**What you should do:** With both ends included, repeat exactly the lines of the entries below from the one containing "Open the Dismemberment match entry" down to the one containing "The width and height of the screenshot is (1366, 625).", and no others.

Records provided Block Start

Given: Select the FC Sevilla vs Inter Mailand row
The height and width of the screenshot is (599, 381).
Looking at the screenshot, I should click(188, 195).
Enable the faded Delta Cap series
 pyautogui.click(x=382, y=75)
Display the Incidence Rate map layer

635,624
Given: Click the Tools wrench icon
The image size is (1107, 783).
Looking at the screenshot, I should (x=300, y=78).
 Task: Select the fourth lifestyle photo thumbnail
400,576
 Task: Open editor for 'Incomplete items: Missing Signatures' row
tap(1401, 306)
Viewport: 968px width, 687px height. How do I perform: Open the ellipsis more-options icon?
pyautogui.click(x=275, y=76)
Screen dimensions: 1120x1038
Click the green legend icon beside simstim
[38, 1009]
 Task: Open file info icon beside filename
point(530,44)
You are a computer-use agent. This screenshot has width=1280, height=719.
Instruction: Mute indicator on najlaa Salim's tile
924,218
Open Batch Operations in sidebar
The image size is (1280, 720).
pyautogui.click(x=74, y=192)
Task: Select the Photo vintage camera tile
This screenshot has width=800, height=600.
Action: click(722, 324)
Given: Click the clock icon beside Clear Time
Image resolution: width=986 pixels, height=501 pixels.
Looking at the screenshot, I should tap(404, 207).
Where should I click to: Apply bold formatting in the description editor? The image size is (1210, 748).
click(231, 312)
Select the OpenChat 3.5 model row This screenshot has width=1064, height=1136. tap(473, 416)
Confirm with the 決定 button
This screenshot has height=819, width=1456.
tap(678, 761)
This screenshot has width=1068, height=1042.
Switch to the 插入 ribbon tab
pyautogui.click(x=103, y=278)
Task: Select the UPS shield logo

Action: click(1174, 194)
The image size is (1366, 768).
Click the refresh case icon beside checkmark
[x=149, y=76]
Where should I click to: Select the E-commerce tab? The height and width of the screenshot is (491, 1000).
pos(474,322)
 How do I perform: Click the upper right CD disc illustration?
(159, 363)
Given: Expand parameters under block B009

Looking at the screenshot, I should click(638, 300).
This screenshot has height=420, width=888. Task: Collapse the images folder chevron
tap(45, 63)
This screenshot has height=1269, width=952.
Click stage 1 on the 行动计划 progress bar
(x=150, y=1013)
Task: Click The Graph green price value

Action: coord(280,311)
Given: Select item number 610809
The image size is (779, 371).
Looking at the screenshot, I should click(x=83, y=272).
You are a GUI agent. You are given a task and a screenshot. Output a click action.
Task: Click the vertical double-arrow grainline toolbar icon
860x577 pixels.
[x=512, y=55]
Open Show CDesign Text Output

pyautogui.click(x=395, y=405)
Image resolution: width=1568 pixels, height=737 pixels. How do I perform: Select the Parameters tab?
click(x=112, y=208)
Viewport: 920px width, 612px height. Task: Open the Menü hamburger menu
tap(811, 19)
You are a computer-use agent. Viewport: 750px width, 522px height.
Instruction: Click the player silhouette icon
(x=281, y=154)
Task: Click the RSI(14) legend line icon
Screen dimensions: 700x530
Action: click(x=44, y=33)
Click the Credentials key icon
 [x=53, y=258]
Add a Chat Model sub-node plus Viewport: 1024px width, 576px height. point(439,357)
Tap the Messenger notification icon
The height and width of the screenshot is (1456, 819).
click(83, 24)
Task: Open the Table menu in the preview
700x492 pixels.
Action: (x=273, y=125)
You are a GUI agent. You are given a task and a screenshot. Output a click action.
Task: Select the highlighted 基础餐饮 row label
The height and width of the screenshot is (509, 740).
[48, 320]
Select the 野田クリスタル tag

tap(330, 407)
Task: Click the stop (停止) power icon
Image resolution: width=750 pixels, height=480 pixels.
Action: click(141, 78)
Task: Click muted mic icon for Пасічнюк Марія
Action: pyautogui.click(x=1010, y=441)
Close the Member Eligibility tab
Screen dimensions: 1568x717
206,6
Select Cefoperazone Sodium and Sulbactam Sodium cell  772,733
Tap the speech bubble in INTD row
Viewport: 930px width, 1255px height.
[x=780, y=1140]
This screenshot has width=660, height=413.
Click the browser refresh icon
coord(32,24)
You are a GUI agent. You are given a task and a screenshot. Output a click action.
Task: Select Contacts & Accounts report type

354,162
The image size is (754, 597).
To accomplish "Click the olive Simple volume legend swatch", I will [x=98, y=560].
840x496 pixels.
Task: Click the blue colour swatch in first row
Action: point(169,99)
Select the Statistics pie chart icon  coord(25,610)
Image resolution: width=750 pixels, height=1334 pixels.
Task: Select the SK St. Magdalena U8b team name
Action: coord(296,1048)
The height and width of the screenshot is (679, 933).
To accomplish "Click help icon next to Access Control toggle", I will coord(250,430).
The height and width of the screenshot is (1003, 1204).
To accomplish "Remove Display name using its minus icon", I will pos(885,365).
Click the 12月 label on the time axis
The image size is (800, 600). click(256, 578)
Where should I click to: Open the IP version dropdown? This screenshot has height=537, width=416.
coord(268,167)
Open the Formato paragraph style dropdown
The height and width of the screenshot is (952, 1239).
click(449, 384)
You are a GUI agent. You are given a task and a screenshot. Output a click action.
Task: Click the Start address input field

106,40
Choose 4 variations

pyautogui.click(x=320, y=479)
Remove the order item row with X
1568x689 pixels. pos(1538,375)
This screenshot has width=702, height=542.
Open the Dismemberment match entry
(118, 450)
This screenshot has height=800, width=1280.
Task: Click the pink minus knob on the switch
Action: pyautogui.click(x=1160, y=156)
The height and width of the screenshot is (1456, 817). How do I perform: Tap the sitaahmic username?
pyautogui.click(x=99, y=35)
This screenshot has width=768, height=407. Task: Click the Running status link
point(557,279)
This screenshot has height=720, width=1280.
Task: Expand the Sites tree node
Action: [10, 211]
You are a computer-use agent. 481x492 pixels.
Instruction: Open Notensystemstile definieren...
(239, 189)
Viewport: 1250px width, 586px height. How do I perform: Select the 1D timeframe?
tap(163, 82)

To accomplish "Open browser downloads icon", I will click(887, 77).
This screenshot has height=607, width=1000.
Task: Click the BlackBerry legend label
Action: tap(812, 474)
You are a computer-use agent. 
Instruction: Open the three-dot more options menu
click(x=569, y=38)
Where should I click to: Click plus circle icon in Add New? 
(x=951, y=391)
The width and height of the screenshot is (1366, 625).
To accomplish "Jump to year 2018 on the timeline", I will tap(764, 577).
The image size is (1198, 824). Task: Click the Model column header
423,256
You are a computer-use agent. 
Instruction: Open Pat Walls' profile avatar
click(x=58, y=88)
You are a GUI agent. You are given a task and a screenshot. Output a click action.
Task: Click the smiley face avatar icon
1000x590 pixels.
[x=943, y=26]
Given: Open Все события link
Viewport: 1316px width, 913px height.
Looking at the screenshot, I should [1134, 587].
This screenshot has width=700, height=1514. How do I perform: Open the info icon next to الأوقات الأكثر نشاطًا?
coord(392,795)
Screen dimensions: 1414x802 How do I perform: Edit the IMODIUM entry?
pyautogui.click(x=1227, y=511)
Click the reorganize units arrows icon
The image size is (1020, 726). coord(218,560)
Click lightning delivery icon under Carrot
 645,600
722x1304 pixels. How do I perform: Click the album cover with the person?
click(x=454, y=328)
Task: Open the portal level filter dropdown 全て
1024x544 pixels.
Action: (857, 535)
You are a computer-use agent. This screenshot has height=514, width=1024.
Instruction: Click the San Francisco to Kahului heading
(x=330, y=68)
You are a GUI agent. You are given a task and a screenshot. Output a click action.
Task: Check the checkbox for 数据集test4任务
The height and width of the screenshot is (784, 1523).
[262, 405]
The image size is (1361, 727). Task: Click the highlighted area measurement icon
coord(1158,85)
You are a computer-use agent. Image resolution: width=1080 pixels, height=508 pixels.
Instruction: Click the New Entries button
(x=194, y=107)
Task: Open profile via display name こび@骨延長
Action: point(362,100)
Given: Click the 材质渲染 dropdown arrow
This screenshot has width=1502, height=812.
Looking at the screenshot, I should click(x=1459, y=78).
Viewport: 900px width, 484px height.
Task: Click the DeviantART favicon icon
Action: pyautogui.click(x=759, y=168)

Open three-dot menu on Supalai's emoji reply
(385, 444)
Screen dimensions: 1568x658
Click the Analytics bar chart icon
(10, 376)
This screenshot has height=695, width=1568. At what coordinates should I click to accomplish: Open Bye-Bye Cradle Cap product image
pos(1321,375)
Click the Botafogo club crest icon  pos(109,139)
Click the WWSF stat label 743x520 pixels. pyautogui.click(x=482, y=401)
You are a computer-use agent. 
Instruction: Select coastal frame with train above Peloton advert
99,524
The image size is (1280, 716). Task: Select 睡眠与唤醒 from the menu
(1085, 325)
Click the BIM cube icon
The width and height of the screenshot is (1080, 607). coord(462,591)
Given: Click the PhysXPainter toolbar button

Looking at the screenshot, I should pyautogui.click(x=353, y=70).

Records provided Block End

**Answer box:**
Open the Dismemberment match entry
(118, 450)
This screenshot has height=800, width=1280.
Task: Click the pink minus knob on the switch
Action: pyautogui.click(x=1160, y=156)
The height and width of the screenshot is (1456, 817). How do I perform: Tap the sitaahmic username?
pyautogui.click(x=99, y=35)
This screenshot has width=768, height=407. Task: Click the Running status link
point(557,279)
This screenshot has height=720, width=1280.
Task: Expand the Sites tree node
Action: [10, 211]
You are a computer-use agent. 481x492 pixels.
Instruction: Open Notensystemstile definieren...
(239, 189)
Viewport: 1250px width, 586px height. How do I perform: Select the 1D timeframe?
tap(163, 82)

To accomplish "Open browser downloads icon", I will click(887, 77).
This screenshot has height=607, width=1000.
Task: Click the BlackBerry legend label
Action: tap(812, 474)
You are a computer-use agent. 
Instruction: Open the three-dot more options menu
click(x=569, y=38)
Where should I click to: Click plus circle icon in Add New? 
(x=951, y=391)
The width and height of the screenshot is (1366, 625).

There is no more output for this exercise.